The conference, entitled "The Chapter 15 International
Insolvency Institute:

An Audio Primer on Cross-Border Bankruptcy Rules" will be held
on April 3, 2008 at 1:30 PM Eastern Time.  It aims to make
international bankruptcy proceedings understandable, in a
convenient, interactive learning format.

The live 90-minute telephone conference with interactive Q&A
session with unlimited enrollment per call-in site will be
presented by two  Greenberg Traurig attorneys, Luis Salazar and
Paul Keenan.

Register now at

http://beardaudioconferences.com/bin/shopping_cart?code=BR-
042&type=AC&choice=1

or learn more at

http://beardaudioconferences.com/bin/conference_details?code=BR-
042

In today's multi-national corporate world, cross-border
restructurings trigger special challenges for creditors and
debtors alike.

▸ Problem set
**1.** Turn the paragraph of the conference announcement that begins "The live 90-minute telephone conference" into a short list that keeps its main facts.
**2.** According to the conference announcement, on what date and at what time will the conference be held?
**3.** Write out the part of the conference announcement that opens with the words containing "The live 90-minute" and closes with "Paul Keenan.".
Rely only on the conference announcement to answer.

▸ Source excerpt
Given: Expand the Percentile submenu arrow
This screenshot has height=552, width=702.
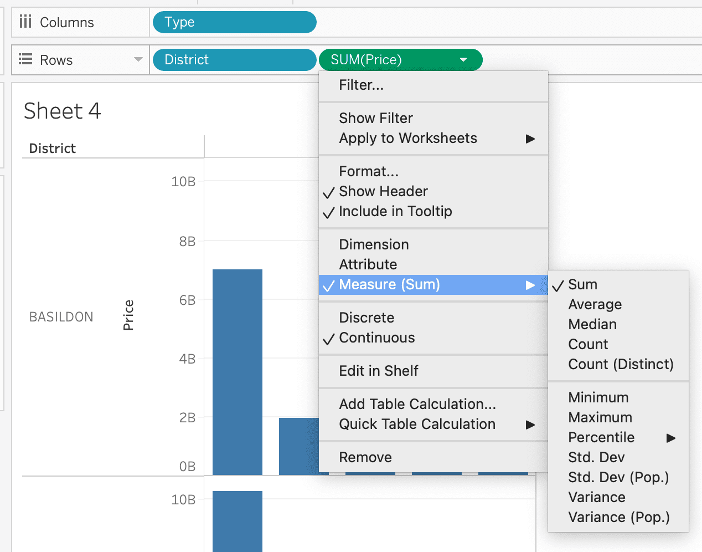Looking at the screenshot, I should [x=671, y=438].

▸ Answers by task
**1.**
- Live telephone conference lasting 90 minutes
- Interactive Q&A session
- Unlimited enrollment per call-in site
- Presented by two Greenberg Traurig attorneys, Luis Salazar and Paul Keenan

**2.** April 3, 2008, at 1:30 PM Eastern Time.

**3.**
The live 90-minute telephone conference with interactive Q&A
session with unlimited enrollment per call-in site will be
presented by two  Greenberg Traurig attorneys, Luis Salazar and
Paul Keenan.